## TEXT PASSAGE
[START]

How noble is the Nobel Prize, really?

It is to my ultimate chagrin that I never checked out Alice Munro before she won the Nobel Prize in Literature. Now my interest feels petty, or feigned; the bandwagon wobbles with my desperate hop aboard. Better late than never?

In the long run, yes.

Although it will be later, instead of never. Though I strive to do plenty of “for fun” reading in my life, I don’t know where to start with Munro. Her career doesn’t really have any shape for me—rather, I’ve never looked for it, always running towards other horizons in other climes. There is no obvious starting point. There is a paucity of material behind my opinions on Alice Munro.

Perhaps what I can talk about is what the Nobel Prize means and what it means for it to go to Alice Munro.

I wrote a column about the Prize last year, when Chinese author Mo Yan received it. Like with Munro, I rushed to the library to try and find some succinct example of this author’s genius. The book I found, “Explosions and Other Stories,” was good (and parts of it were riotously funny), but I’ve been rather derelict in that I haven’t read anything else of his since that one October.

At this point, I see that rush for validation in and of itself short shrifts Mo Yan, Alice Munro or anyone who would have won the award. Though I’ll still take the Prize as “a sterling recommendation,” (my words) for Munro and Yan, I’ve had a bit of time to mull over the whole prize business.

One of the biggest grievances aired against the Nobel Prize in Literature is that it doesn’t seem to give the award to the people who “deserve” it. Philip Roth, Don DeLillo, Cormac McCarthy and Thomas Pynchon form a quadrumvirate of American contenders for the prize, who will be tirelessly championed until they all respectively croak—or perhaps even after that. Ngugi wa Thiong’o merits consideration. A personal favorite of mine, Haruki Murakami, seems like a shoe-in, though it hasn’t been his year yet.

[END]

## LIST OF TASKS
A. In two sentences, sum up the column on the Nobel Prize.
B. Resume the column on the Nobel Prize after its last sentence.
The entries after this column play no part in what follows.

## DATASET RECORDS

[START]

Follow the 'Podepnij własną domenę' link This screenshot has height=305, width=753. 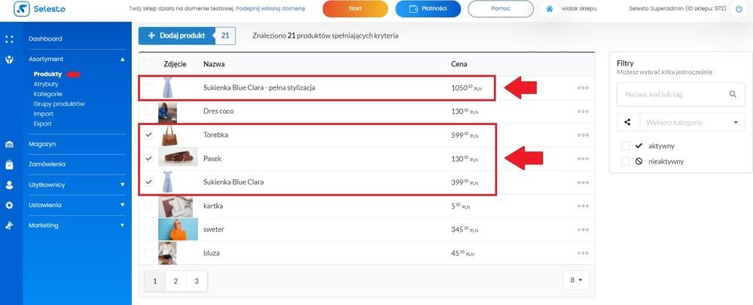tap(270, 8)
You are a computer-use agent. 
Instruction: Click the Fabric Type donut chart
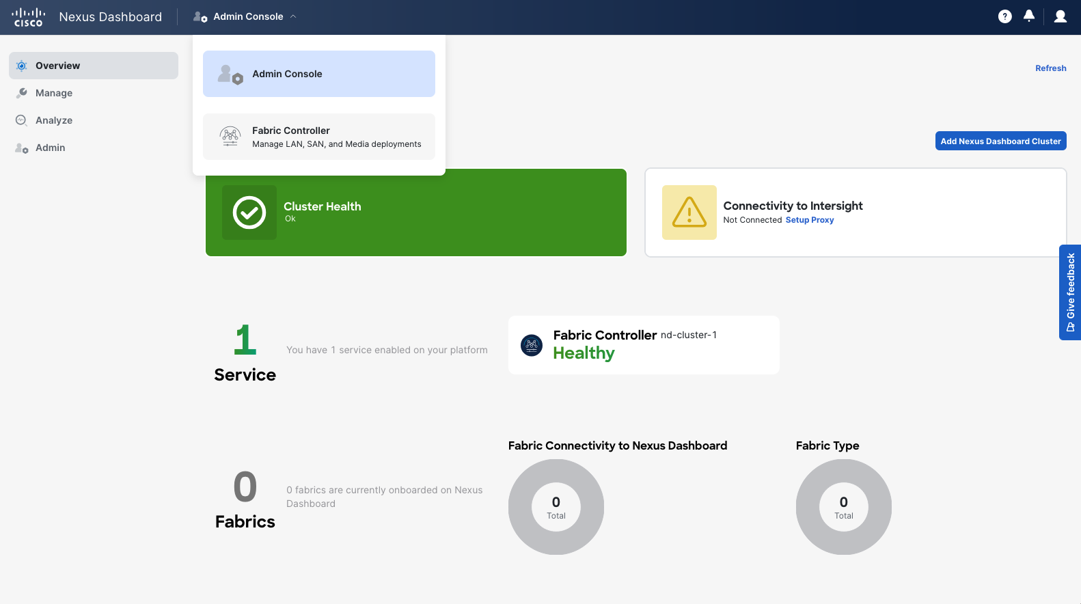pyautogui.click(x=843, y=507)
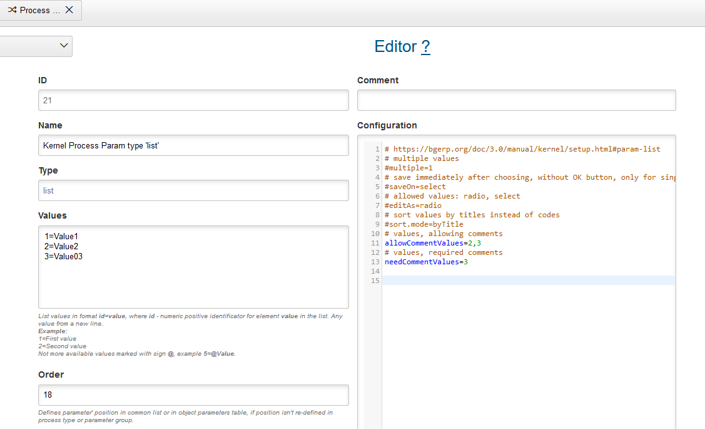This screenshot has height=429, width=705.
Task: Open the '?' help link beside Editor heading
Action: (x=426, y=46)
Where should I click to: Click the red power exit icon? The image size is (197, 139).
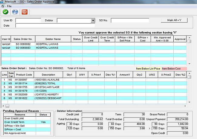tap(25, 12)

[END]

## SOLVED PROBLEMS
A. The writer regrets never reading Alice Munro before she won the Nobel Prize in Literature and, unsure where to start with her work, turns instead to what the Prize means. Recalling a similar rush to the library after Mo Yan won the year before, the writer takes up the common complaint that the Prize passes over those who "deserve" it, naming contenders such as Philip Roth, Don DeLillo, Cormac McCarthy, Thomas Pynchon, Ngugi wa Thiong'o and Haruki Murakami.

B.
I can think of plenty past authors who, I guess, deserved it but didn’t get it: Henry James, Virginia Woolf, Thornton Wilder, Wallace Stegner, James Joyce, Kurt Vonnegut, F. Scott Fitzgerald, John Berryman…

The list goes on.

A common theme of all these picks (as you’ve probably noticed) is they’re all old. Maybe the Nobel Committee thinks by waiting they’ll get a better vintage. Or they may end up with bottles of ruddy vinegar. That’s the Academy’s gamble though.

At any rate, therein lies some of the rationale behind the Nobel Prize in Literature: It’s given out for a career, not for individual works… per se. Sinclair Lewis, the first American recipient, was given the award in 1930, after a pretty heady string of great books in the 1920s (“Main Street,” “Babbitt,” “Elmer Gantry”). That spree, I might add, was bookended by a pretty solid career before 1920 and a pretty unremarkable one after 1930.

Another considerate grievance (besides the long, long, long list of unacknowledged, merited writers) lies behind the aim of the award itself. Alfred Nobel set up the award with the intentions of giving it to “the most outstanding work in an ideal direction.” Those are some pretty rigid criteria, and most of the Nobel Laureates to date wouldn’t fit that criteria, in a social science sense.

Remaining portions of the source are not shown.